Additive manufacturing is expected to transform both electronics and mechanical manufacturing over the next couple decades. Right now, they’re considered distinct fields. But that may eventually change.
In the mechanical world, one of the groups promoting additive 3-D printing processes is the National Additive Manufacturing Innovation Institute (NAMII). It was established just last year, driven by the National Center for Defense Manufacturing and Machining.
NAMII is performing activities similar to those IPC is handling for the electronics industry — pulling companies together, helping them set goals and developing a roadmap for deploying technologies. I listened to a NAMII webinar last week — it was interesting to hear NAMII Director Ed Morris say that 3-D printing is a few decades old, but still has a long way to go. That’s similar to what’s happened in electronics. Another similarity between additive manufacturing of electronics and mechanical parts is that it “staggers the imagination” to think what is likely to happen when these technologies mature, Morris said.

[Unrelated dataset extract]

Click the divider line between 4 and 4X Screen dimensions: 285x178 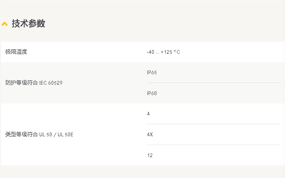pos(214,124)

Morris really piqued my interest when he talked about how he was “really jazzed” about the possibilities of the combination of mechanical and electronic printing.
It’s not hard to see why. If a company building an engine component with additive processes could embed a sensor inside, it could really get some good information that’s difficult to get with standard manufacturing processes.
It’s easy to stagger the imagination by thinking of ways to print electronics onto mechanical products — it takes the embedded components concept to new heights. The combination won’t happen overnight, but it’s certainly something to consider as additive processes transform manufacturing.